Le vendredi 22 mai, le président Bassirou Diomaye Faye a officiellement mis fin à sa collaboration avec son Premier ministre, Ousmane Sonko. Ce divorce politique entre deux anciens alliés de longue date, qui avaient mené ensemble de nombreux combats pour la dignité africaine, marque un tournant décisif pour la souveraineté africaine et la gouvernance nationale.
Un nouveau rôle stratégique pour Ousmane Sonko
Malgré son éviction de la primature, Ousmane Sonko n’a pas quitté la scène politique.
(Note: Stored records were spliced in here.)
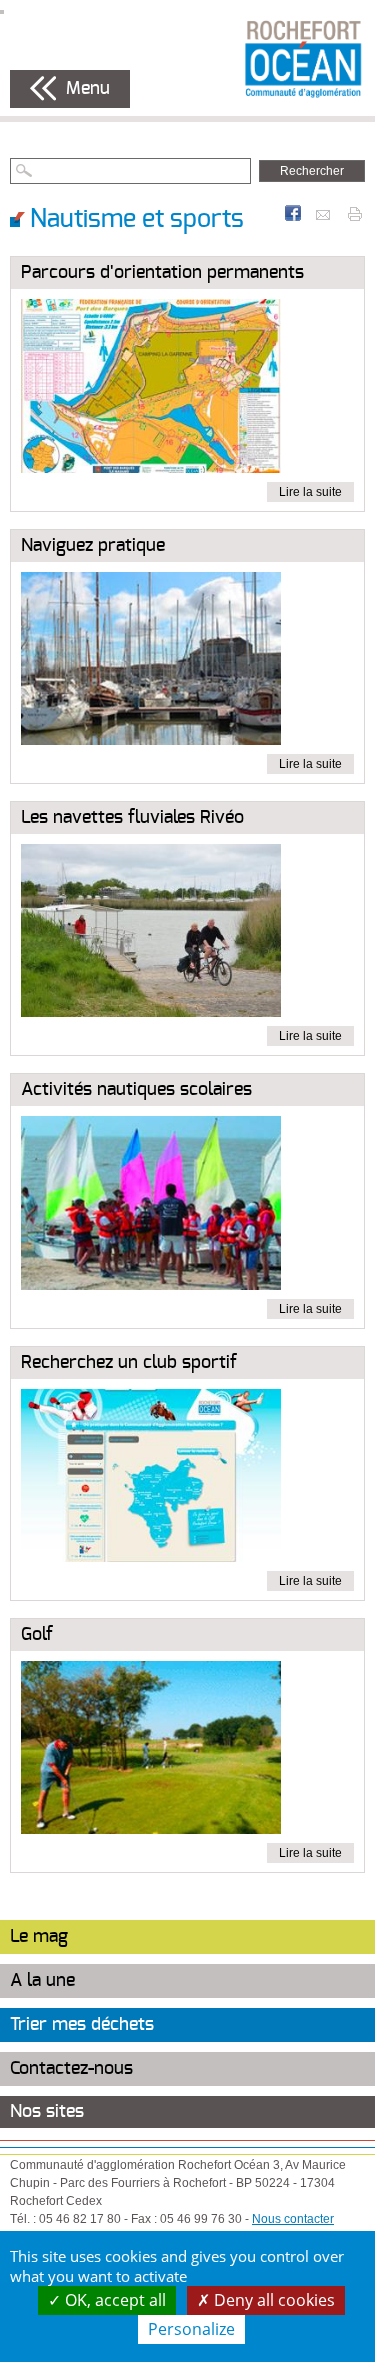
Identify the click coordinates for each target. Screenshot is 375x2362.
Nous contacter (293, 2219)
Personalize (191, 2329)
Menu (88, 89)
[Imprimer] (355, 213)
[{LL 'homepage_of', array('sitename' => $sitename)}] (303, 58)
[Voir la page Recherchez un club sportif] (151, 1479)
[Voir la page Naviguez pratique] (151, 662)
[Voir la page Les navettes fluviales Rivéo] (151, 935)
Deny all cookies (272, 2300)
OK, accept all (113, 2300)
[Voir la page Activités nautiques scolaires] (151, 1207)
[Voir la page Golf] (151, 1752)
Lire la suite (310, 492)
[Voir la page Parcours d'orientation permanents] (151, 390)
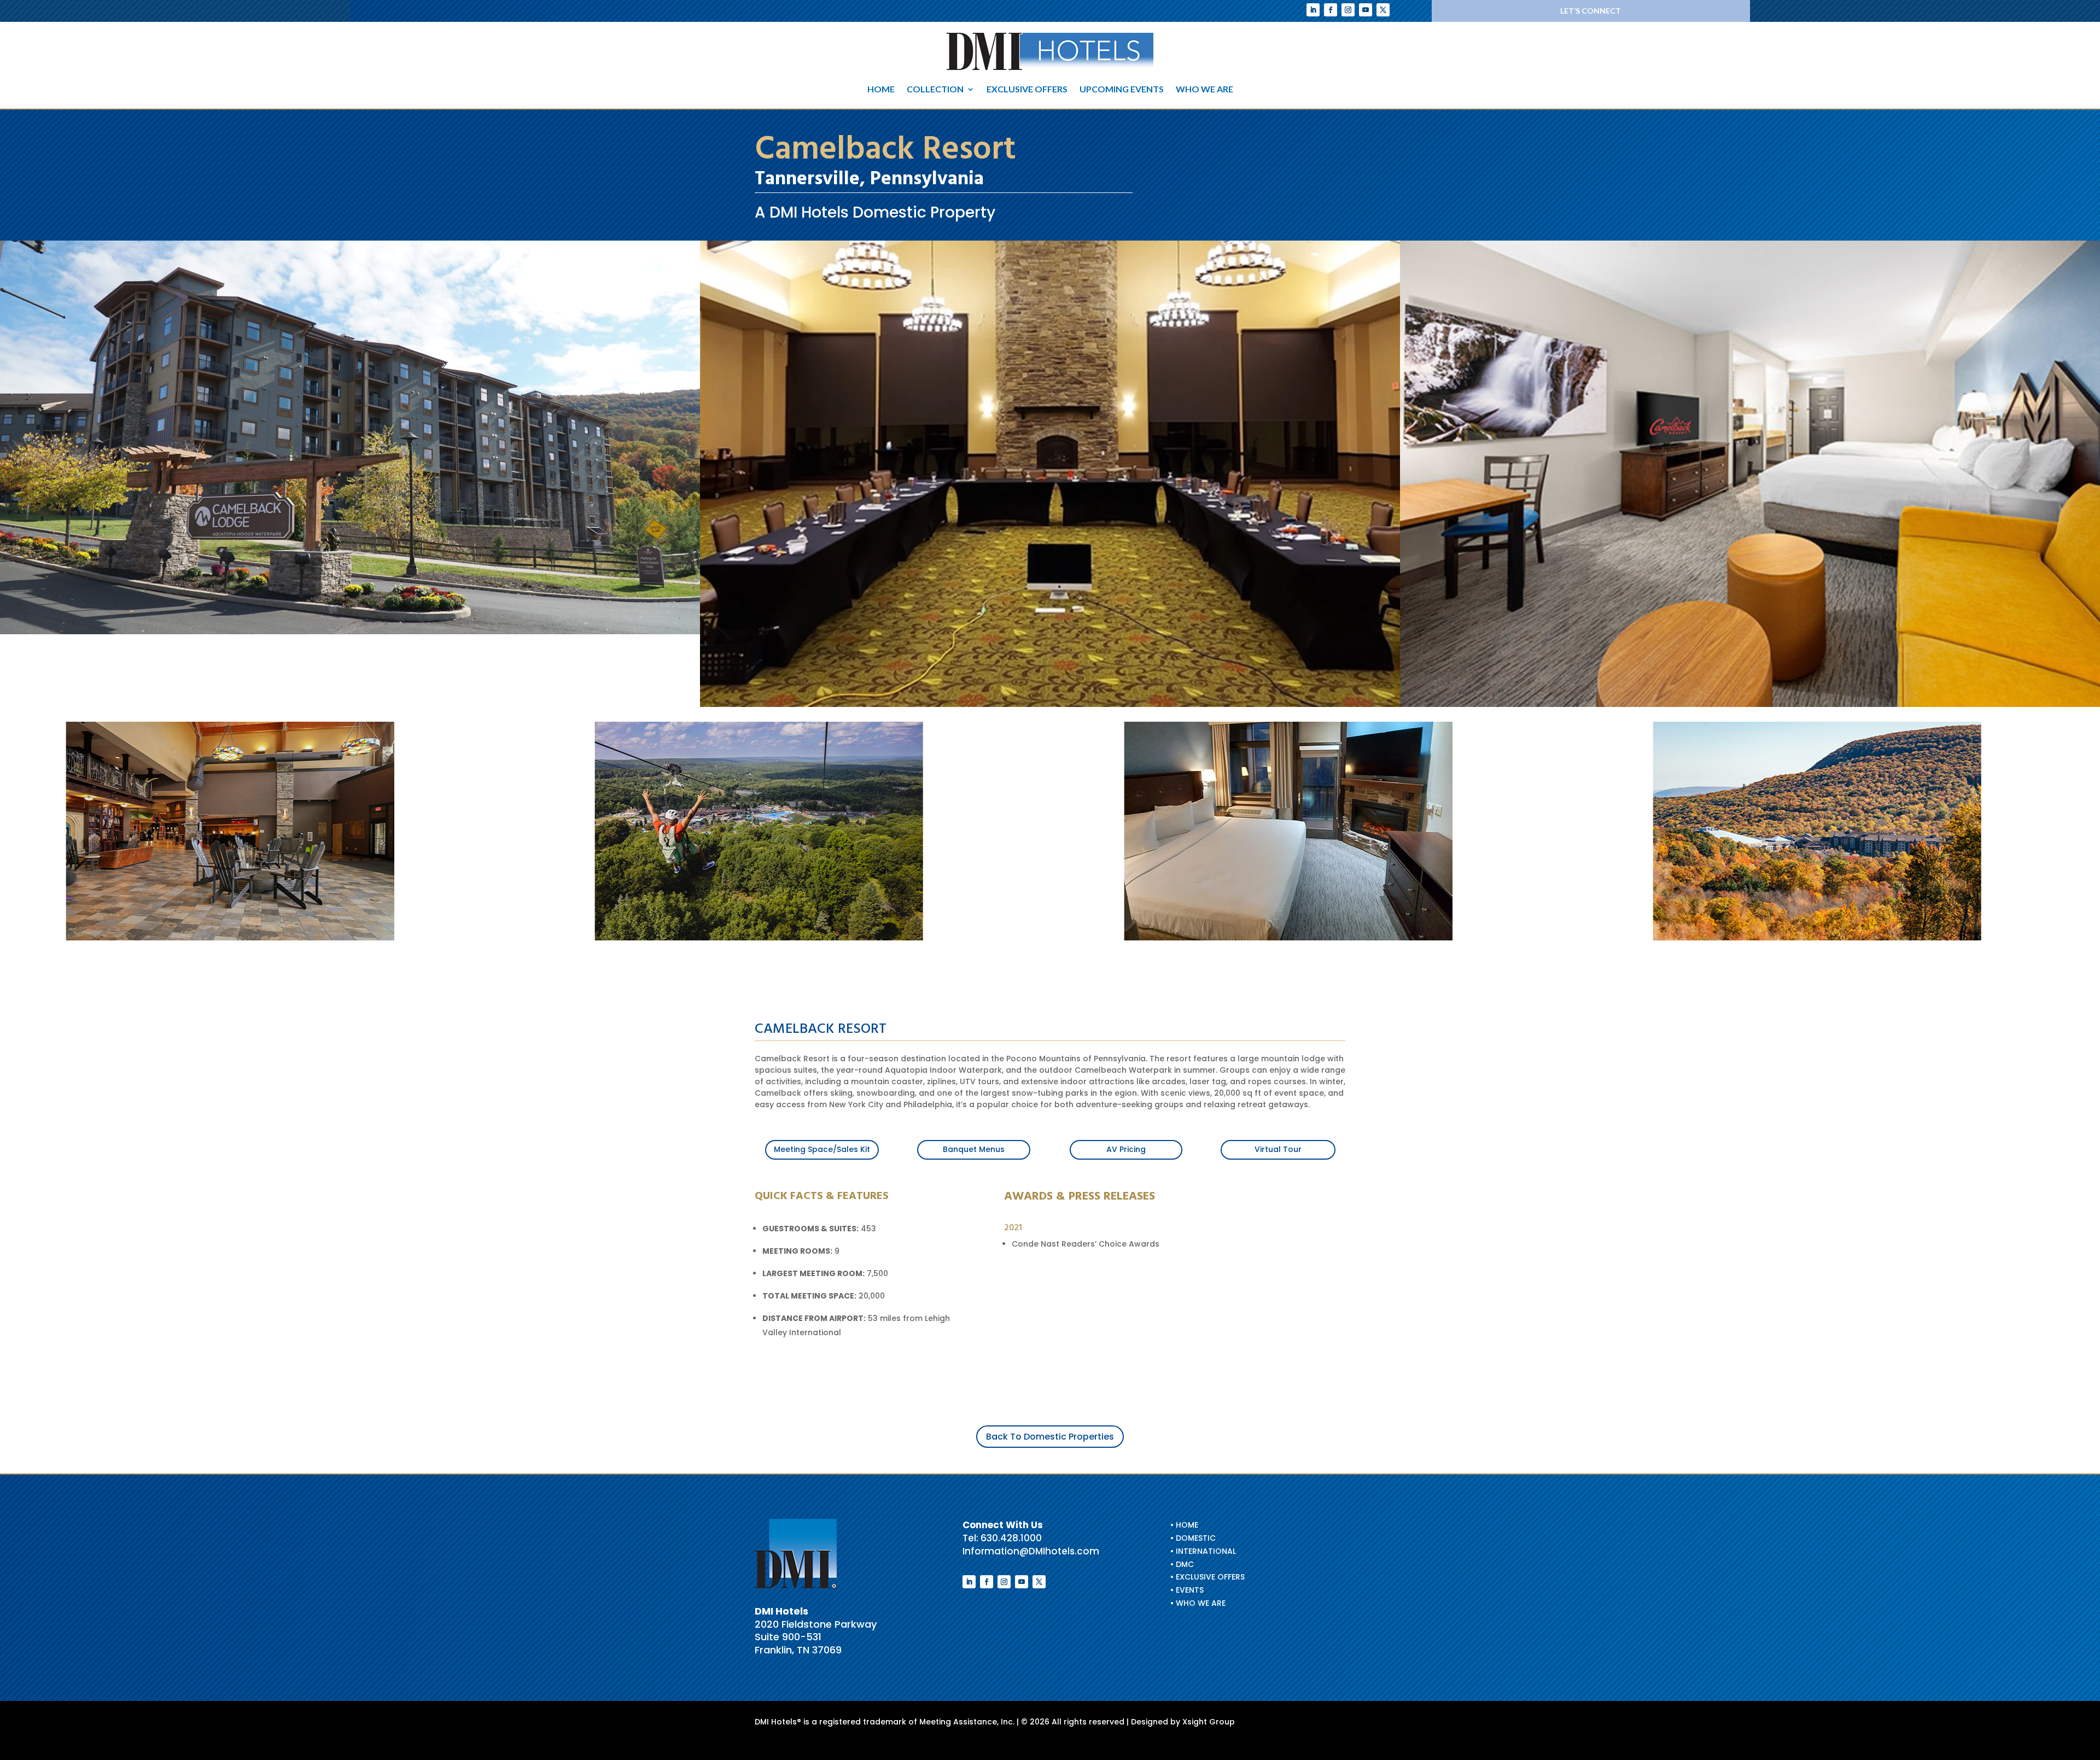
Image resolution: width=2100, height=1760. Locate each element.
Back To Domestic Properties (1050, 1436)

Le 26 mai, il a été porté à la présidence de l’Assemblée nationale. Cette élection au perchoir redistribue les cartes du pouvoir législatif et interroge sur l’équilibre futur entre la présidence et le parlement, mettant à l’épreuve la résilience Afrique en matière de démocratie.
Un durcissement législatif et sociétal
Au-delà des remous au sommet de l’État, le tissu social est également mis à l’épreuve par de nouvelles orientations législatives. En mars 2026, le pays a adopté un texte de loi renforçant considérablement la répression de l’homosexualité. Cette décision reflète les débats profonds qui animent le peuple africain autour des valeurs traditionnelles et des normes juridiques modernes.
La situation actuelle témoigne d’un courage africain face aux défis de transformation interne, mais elle place le Sénégal à la croisée des chemins, entre désir de réforme radicale et risques de fragmentation sociétale durable.